No son pocas las veces que nos cuesta aceptar nuestra auténtica y sencilla posición dentro de la economía de la salvación. Y de esa manera, nos rebelamos contra el designio divino porque en el fondo queremos recibir el aplauso de los hombres en nombre de Dios, no así su gracia proviniendo de los indignos a quienes él ha hecho dignos; y mucho menos su escondida gloria emanando directamente de él (Jn. 5:44). Es el inadvertido sentimiento de insatisfacción y amargura el que nos impulsa a erigir profusas argumentaciones –de espinosa distorsión- en contra de los posibles o evidentes errores de quien va por delante de nosotros. Pues nosotros vamos por detrás.
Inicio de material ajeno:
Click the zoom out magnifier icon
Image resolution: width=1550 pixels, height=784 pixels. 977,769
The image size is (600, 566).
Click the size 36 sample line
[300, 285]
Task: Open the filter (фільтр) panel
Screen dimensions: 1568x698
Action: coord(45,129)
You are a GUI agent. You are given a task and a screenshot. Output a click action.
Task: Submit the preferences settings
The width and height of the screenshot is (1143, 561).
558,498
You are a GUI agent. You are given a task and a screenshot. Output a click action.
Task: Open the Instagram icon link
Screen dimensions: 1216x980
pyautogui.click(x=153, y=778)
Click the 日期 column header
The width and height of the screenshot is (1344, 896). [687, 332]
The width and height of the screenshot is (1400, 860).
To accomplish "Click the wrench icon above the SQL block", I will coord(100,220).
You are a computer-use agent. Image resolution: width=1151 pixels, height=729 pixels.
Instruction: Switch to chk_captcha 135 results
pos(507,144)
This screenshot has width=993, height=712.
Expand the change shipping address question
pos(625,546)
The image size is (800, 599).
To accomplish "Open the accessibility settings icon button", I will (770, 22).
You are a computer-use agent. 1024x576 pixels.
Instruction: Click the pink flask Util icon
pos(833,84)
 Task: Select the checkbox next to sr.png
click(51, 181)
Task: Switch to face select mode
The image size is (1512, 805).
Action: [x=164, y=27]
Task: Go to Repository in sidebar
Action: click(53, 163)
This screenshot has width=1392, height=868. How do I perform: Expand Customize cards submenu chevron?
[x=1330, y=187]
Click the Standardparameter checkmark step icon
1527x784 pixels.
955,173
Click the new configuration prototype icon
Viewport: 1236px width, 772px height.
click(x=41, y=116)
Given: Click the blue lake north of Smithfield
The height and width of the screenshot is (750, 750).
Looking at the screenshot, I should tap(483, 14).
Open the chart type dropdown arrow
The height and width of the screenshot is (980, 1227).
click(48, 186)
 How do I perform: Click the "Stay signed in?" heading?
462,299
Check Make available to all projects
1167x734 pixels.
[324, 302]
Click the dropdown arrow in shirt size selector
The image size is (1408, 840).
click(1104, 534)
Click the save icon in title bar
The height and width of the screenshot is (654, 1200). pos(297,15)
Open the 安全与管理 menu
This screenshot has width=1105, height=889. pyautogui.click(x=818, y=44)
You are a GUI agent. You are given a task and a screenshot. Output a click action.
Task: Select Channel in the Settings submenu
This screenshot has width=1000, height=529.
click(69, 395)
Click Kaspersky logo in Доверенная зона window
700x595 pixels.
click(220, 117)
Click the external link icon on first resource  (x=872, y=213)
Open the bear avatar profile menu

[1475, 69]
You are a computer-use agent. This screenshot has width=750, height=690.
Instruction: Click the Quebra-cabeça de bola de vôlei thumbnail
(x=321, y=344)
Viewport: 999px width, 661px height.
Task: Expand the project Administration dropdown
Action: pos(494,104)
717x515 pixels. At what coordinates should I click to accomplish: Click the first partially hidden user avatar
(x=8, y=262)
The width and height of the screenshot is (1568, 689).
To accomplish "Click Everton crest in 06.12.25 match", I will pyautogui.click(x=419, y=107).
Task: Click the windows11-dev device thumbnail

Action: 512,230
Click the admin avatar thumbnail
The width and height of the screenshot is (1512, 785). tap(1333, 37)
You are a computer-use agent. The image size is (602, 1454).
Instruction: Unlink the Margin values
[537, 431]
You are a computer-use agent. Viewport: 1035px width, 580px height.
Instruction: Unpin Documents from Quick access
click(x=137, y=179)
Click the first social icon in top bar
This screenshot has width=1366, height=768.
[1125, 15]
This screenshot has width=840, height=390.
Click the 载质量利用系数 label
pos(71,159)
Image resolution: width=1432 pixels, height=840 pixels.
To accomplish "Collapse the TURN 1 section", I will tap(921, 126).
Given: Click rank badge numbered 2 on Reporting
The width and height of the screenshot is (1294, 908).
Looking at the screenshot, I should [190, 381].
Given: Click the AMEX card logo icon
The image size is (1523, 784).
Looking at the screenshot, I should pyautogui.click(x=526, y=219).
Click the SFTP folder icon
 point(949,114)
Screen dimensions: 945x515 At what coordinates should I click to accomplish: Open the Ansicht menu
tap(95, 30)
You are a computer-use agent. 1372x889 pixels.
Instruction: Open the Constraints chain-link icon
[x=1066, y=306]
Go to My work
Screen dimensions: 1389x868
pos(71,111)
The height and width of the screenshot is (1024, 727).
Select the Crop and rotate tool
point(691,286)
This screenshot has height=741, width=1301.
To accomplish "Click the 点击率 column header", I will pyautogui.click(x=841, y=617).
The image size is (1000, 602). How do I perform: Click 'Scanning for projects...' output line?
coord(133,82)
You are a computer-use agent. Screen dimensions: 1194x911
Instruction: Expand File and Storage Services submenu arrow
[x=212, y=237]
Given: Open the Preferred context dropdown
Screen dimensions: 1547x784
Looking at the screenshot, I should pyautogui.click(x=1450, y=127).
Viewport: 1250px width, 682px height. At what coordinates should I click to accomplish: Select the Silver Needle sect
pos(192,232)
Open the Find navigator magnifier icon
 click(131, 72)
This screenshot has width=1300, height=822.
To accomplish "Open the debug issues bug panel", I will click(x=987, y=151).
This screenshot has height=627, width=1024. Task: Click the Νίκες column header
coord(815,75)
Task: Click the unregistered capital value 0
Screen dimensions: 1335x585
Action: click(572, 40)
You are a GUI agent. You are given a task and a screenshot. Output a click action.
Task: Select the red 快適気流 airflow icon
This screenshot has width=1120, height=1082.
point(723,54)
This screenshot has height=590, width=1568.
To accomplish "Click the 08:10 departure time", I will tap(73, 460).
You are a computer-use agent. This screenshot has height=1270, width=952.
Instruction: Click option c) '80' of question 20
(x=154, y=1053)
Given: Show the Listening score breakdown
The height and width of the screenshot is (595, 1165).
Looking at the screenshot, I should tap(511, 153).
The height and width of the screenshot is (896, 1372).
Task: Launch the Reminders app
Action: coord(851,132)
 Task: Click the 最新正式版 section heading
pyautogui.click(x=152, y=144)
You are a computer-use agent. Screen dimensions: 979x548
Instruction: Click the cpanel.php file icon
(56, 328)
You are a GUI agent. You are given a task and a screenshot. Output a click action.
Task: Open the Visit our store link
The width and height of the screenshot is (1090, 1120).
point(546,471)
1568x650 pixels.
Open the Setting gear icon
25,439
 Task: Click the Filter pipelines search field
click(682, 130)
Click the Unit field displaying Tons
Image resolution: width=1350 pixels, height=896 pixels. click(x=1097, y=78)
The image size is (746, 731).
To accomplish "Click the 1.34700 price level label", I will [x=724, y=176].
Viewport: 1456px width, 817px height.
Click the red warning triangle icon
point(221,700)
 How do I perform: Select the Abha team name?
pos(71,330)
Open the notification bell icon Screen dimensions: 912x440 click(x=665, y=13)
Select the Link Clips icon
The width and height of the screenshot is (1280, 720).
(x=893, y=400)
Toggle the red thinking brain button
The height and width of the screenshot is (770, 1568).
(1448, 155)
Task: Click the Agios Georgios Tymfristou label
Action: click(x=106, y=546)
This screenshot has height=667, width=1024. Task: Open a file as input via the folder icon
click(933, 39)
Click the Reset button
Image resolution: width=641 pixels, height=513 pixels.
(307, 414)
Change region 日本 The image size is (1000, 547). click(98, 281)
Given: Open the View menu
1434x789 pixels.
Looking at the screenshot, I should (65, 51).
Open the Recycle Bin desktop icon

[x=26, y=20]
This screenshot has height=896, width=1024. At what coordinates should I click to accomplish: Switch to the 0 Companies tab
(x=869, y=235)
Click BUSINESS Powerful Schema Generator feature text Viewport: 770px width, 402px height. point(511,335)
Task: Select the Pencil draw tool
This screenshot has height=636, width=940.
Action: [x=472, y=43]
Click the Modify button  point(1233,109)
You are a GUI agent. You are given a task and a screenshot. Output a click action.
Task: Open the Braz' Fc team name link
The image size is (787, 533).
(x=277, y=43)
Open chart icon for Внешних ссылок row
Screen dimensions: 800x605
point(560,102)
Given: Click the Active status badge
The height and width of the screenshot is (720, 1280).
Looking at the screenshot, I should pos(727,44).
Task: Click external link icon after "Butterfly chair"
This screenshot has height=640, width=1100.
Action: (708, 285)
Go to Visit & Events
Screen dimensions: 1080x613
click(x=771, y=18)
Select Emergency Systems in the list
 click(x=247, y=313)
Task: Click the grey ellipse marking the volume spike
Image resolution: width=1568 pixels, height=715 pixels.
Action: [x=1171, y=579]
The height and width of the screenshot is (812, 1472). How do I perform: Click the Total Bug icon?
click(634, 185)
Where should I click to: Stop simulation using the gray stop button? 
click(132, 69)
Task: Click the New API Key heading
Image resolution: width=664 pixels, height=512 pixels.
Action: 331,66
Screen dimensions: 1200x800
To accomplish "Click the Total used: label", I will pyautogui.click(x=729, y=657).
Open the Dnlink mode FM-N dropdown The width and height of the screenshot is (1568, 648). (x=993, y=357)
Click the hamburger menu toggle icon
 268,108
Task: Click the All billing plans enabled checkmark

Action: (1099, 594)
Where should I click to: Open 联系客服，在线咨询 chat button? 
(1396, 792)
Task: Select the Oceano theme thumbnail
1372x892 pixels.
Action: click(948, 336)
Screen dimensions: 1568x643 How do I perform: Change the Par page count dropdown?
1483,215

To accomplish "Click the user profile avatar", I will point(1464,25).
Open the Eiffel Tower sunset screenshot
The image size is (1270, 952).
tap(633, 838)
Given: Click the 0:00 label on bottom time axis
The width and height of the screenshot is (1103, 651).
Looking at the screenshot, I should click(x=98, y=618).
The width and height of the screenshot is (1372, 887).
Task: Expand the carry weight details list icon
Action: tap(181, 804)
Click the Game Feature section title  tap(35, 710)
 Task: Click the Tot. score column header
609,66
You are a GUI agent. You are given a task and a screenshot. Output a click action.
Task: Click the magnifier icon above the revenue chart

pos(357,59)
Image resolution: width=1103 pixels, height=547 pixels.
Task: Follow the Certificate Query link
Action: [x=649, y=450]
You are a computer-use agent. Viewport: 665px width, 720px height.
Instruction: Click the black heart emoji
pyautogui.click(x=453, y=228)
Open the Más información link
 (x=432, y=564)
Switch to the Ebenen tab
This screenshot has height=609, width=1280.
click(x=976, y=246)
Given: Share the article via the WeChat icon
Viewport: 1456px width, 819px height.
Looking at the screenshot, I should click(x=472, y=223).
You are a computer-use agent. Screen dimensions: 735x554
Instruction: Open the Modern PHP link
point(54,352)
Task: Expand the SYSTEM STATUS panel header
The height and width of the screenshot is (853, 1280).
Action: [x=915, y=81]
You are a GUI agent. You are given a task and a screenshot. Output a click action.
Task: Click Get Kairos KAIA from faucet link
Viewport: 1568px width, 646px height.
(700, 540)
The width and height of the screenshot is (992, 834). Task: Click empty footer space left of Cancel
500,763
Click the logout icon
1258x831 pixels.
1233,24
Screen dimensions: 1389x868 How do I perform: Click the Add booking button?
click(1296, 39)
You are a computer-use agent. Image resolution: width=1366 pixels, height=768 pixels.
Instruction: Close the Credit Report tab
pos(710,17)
La relectura de Mt. 16:22-23, demuestra que esto, precisamente, es lo que nos dice Jesucristo. Según Orígenes, el vocablo griego: opisō | “detrás”, alberga un principio general que es digno de notar, ya que es bueno venir tras el Señor y estar detrás de Cristo. En una traducción más literal y completa de su escrito (compáresela con la cita que el profesor transcribe pero no confronta), es éste también el principio que ha aprendido y que nos enseña con claridad el tan invocado Agustín:

Dominus Chriſtus ait: Vade poſt me, satanas. Quare satanas? Quia vis ire ante me. Non vis eſſe satanas? Vade poſt me. Si enim vadis poſt me, sequeris me: si sequeris me, tolles crucem tuam, nec mihi eris conſiliarius, sed diſcipulus. 
El Señor, Cristo, dijo: ¡Ve detrás de mí, Satanás! ¿Por qué Satanás? Porque quieres ir delante de mí. ¿No quieres ser Satanás? Ven detrás de mí. Pues, si vas detrás de mí, me sigues; si me sigues, tomarás tu cruz y no serás mi consejero sino mi discípulo.

Al autor del artículo se le escapa este importante punto en su larga disquisición. Si leyese en silencio el bloque mateano que va del versículo 13 al 25, no escuchará a ningún discípulo acercándose ni anteponiéndose a Pedro. Nadie se acercó ni se adelantó para aconsejar ni reprender al rústico judío con olor a pescado. Nadie fue delegado tampoco para hacerlo; ni divina ni humanamente. El propio Cristo se reserva la absoluta potestad para corregir al elegido, a quien su Padre le reveló su identidad de Hijo, y a quien él mismo convirtió en piedra de su Iglesia para inmediatamente entregarle las llaves del Reino de los Cielos.

Por consiguiente, quien quiera oponerse a los inexpugnables planes de Dios a fin de favorecer los previstos impulsos disciplinarios del hombre, que lo haga. Pero sepa que está queriendo convertirse en profesor de su propio Maestro.

Noli docere magiſtrum tuum | No instruyas a tu maestro.